[Opening The data section]

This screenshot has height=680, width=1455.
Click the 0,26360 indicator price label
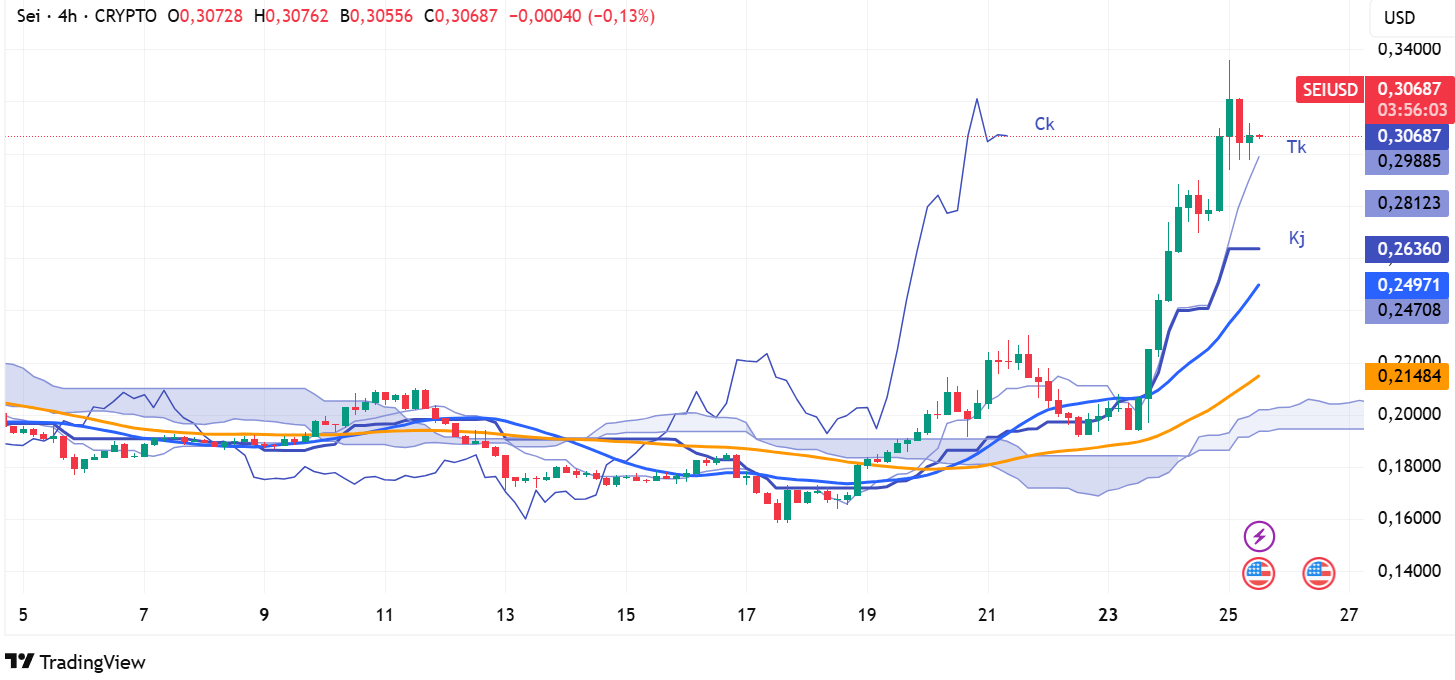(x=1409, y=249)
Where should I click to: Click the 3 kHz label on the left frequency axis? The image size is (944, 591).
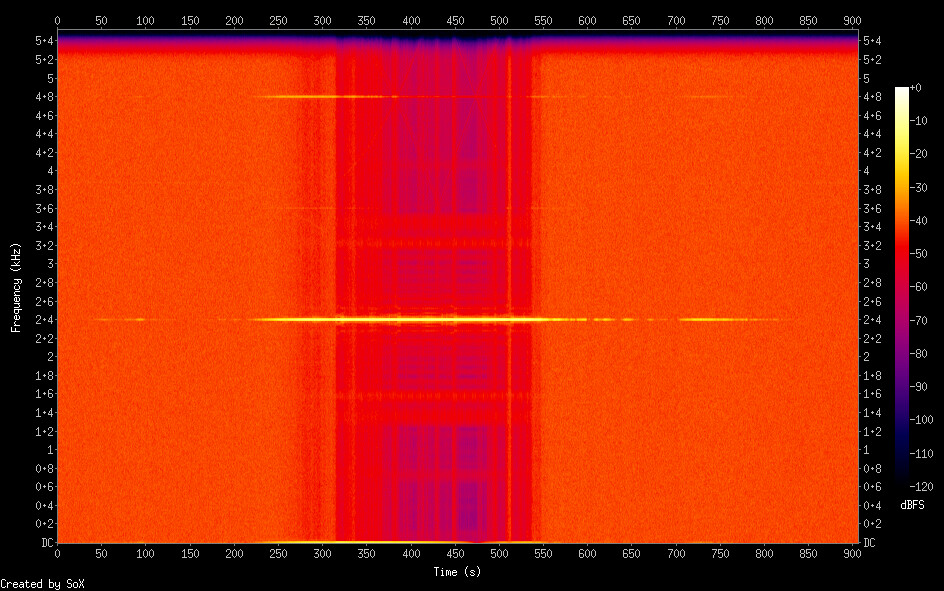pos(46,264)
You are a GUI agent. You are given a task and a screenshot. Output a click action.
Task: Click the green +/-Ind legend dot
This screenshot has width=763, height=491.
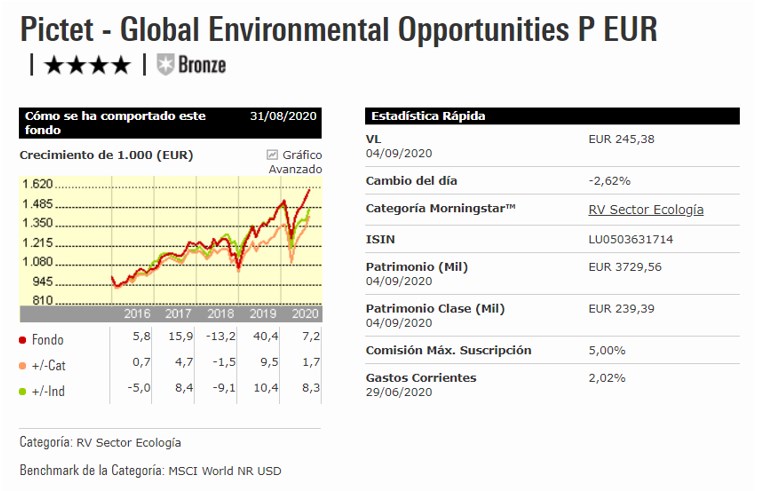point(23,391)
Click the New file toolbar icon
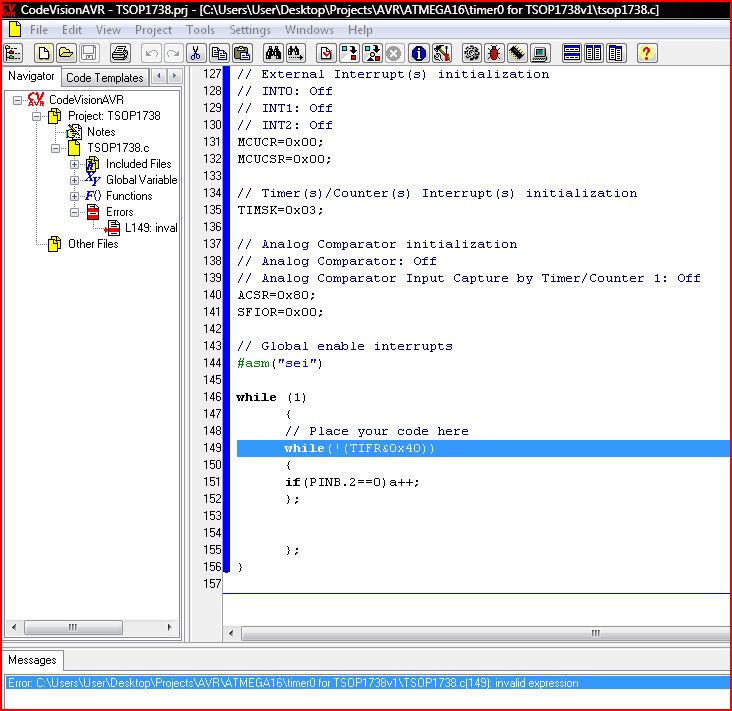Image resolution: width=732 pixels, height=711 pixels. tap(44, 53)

[Closing The data section]

Work instructions:
Retype the records above exactly, pictures omitted.

Answer for the task:
This screenshot has height=680, width=1455.
Click the 0,26360 indicator price label
(x=1409, y=249)
Where should I click to: Click the 3 kHz label on the left frequency axis? The image size is (944, 591).
pos(46,264)
You are a GUI agent. You are given a task and a screenshot. Output a click action.
Task: Click the green +/-Ind legend dot
This screenshot has width=763, height=491.
point(23,391)
Click the New file toolbar icon
Image resolution: width=732 pixels, height=711 pixels. tap(44, 53)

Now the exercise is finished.